WORK ORDER:
Set out exactly every line of the entries below, starting at the line that holds "Image resolution: width=1704" and stopping after the line that holds "Task: Check the Cabbage ingredient circle".

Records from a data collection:
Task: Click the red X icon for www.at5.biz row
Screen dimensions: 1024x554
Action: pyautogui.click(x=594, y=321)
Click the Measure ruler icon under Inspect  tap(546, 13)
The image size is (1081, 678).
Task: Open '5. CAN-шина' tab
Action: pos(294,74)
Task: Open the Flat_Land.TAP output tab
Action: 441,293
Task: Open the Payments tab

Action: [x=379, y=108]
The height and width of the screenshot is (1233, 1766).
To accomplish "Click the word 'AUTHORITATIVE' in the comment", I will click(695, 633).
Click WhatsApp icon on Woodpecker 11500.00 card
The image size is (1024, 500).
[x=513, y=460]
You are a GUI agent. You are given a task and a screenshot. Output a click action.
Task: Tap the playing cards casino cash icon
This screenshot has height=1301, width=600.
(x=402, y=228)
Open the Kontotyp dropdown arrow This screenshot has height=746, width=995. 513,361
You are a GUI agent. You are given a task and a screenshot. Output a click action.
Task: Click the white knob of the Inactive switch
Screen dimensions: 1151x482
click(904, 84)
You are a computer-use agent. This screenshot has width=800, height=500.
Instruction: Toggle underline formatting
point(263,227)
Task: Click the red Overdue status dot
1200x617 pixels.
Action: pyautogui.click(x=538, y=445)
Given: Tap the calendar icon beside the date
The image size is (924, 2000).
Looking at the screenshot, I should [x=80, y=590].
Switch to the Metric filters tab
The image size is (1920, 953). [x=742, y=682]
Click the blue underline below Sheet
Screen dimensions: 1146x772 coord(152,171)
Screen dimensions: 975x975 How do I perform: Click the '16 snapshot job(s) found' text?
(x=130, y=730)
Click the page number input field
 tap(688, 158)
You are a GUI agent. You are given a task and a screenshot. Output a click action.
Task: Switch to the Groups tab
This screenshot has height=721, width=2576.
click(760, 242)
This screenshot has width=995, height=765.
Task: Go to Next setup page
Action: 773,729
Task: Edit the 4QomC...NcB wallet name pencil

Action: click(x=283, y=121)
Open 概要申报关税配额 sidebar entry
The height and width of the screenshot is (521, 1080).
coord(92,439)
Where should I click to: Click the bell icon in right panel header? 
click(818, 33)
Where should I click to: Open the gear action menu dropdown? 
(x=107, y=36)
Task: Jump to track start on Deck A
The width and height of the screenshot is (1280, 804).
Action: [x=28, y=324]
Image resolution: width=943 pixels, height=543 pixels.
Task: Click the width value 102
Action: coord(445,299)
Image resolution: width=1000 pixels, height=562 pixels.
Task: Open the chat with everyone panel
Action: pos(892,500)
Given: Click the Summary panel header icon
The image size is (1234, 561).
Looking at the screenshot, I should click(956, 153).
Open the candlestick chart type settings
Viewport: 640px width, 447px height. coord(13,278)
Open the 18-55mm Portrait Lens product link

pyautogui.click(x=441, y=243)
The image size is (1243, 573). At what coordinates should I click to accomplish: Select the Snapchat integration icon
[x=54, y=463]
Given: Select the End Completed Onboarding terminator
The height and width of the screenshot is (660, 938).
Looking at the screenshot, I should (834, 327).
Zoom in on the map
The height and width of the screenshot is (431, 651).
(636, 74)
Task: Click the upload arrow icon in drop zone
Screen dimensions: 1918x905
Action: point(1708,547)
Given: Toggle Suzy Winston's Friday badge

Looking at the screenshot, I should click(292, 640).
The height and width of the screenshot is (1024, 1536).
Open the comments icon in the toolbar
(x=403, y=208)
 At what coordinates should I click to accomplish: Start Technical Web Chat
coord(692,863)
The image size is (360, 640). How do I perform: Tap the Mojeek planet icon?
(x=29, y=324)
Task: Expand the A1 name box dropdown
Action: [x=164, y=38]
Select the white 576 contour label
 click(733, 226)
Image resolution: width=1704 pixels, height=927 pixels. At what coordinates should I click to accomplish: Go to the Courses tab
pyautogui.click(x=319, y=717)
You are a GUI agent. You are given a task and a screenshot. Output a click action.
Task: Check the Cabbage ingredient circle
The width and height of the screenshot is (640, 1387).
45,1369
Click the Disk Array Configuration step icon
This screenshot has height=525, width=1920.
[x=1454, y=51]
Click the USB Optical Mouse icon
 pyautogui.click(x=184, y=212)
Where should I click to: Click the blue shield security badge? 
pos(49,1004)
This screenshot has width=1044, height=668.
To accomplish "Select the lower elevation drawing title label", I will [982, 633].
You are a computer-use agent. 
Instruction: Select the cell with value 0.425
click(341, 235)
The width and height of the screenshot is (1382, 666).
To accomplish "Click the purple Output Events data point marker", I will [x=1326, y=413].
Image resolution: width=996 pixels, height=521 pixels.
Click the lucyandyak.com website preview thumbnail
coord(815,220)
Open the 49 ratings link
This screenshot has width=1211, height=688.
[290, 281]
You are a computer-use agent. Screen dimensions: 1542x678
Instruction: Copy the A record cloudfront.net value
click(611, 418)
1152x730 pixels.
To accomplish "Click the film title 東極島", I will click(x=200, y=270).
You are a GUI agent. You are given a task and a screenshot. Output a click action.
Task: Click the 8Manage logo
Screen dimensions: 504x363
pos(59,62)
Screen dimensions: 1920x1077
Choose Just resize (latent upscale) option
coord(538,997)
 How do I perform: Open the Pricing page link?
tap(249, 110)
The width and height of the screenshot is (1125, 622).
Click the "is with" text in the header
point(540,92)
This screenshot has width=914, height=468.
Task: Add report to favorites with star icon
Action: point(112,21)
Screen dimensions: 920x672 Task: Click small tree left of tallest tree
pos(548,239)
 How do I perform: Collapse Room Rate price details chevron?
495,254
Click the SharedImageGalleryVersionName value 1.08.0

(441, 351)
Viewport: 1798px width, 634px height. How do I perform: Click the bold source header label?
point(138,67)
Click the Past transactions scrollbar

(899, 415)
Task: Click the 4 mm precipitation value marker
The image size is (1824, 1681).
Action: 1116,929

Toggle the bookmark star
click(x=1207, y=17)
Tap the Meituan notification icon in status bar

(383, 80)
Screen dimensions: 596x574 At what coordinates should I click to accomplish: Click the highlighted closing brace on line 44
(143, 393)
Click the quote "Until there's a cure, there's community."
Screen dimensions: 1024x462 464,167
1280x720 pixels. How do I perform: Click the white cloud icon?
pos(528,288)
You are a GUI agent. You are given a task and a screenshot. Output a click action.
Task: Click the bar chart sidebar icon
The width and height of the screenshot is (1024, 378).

SOLVED EXERCISE:
Image resolution: width=1704 pixels, height=927 pixels. At what coordinates should I click to accomplish: Go to the Courses tab
pyautogui.click(x=319, y=717)
You are a GUI agent. You are given a task and a screenshot. Output a click action.
Task: Check the Cabbage ingredient circle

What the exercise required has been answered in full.